The problem was that the workers are technically not employees of Browning-Ferris, but of the temporary staffing firm Leadpoint, which supplies the workers to Browning. The contract between the two companies specifically states that the workers are employed by Leadpoint, not Browning. But the union needs to have Browning as the employer, or there is no party with whom to collectively bargain.

The union asked the NLRB to broaden its definition of “joint employer”, so that under the law, Browning would be considered the employer of these temp workers and thus capable of union organization.

The union argued Browning is a single operation that “dictates the hours and duties of all the workers, including its own and Leadpoint’s.
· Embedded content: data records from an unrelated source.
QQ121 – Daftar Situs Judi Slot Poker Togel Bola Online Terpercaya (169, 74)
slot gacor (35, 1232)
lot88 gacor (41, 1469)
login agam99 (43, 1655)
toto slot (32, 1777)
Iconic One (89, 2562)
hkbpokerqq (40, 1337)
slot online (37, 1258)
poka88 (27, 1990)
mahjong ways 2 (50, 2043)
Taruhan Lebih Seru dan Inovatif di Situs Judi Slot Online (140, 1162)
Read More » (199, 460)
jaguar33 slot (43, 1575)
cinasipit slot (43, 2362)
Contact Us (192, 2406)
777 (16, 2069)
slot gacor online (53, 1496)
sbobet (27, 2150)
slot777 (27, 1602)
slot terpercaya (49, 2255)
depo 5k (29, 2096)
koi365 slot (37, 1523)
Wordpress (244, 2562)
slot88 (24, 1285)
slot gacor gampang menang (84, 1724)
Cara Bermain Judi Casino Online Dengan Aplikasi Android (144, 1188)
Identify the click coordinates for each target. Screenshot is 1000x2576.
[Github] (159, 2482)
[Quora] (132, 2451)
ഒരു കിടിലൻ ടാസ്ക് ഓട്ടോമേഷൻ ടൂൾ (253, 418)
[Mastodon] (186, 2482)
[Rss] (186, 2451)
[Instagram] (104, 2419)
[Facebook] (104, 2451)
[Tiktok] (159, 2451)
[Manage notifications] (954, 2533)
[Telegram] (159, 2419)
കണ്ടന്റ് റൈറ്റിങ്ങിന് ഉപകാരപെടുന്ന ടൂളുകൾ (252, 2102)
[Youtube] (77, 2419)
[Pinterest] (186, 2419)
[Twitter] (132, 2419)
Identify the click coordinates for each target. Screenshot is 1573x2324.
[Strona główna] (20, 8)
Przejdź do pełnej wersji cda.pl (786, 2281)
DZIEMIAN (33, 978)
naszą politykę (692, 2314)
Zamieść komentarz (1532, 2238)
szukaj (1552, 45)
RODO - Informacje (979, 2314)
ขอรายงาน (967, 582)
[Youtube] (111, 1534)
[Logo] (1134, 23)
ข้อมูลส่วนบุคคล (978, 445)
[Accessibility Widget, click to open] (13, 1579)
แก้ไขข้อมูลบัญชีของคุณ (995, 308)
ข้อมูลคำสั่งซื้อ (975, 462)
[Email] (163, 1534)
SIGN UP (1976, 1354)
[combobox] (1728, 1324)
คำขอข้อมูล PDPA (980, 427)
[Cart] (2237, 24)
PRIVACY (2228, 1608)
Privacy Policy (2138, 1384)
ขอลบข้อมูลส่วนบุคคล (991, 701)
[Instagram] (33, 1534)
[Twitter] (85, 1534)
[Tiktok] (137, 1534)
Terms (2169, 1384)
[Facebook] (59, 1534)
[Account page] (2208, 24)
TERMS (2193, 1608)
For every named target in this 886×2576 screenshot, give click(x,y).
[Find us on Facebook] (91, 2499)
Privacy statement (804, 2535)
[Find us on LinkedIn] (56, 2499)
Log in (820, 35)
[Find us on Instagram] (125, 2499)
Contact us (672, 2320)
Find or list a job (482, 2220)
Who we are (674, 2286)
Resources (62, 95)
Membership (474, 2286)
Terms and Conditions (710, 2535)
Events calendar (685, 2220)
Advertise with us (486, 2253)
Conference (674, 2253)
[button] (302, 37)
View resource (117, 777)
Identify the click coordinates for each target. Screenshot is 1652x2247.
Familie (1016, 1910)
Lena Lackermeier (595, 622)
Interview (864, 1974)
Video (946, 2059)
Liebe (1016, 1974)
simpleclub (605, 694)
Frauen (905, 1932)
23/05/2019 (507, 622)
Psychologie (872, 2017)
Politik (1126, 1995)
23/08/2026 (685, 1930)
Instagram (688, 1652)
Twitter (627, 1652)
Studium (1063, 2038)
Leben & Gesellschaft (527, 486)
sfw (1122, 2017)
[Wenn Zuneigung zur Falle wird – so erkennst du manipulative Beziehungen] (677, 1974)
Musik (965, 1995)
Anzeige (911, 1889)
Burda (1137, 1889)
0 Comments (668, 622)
Browning, for example, has required the workers in question to clean work areas before taking a break and it controls when the breaks occur and for how long, the union says in its brief.”

But both companies point to the contract they’ve had since 2009 which says “Leadpoint is the ‘sole employer’ of the personnel and that Browning doesn’t have responsibility to supervise those workers, who have their own on-site management.”

This is similar to the previous decision by the NLRB concerning McDonald’s franchise owners, which decided the corporate “parent” companies are “joint employers” with thousands of individual franchisee owners such as fast food restaurants, convenience stores and cleaning services. This means the parent company, or franchisor, becomes liable for the thousands of daily decisions usually made by the local small business owners.

So if an employee sues a local franchisee over a labor-related matter, that employee can sue the parent company as well.

The Browning-Ferris decision takes joint-employer even further, making Company A liable for the employees of subcontractor Company B.

Broadening the definition of joint employer in both the franchise and subcontracting business models should send chills down the backs of companies and aspiring small business owners alike.

Entrepreneurs don’t risk their life savings only to give up control over staffing, wages and other day-to-day workplace decisions. And franchisors might be less willing to give inexperienced people a chance at opening a franchise if they are responsible for thousands of decisions made by smaller companies.

In other words, the NLRB effectively put another speed bump in the well-traveled path to the American Dream.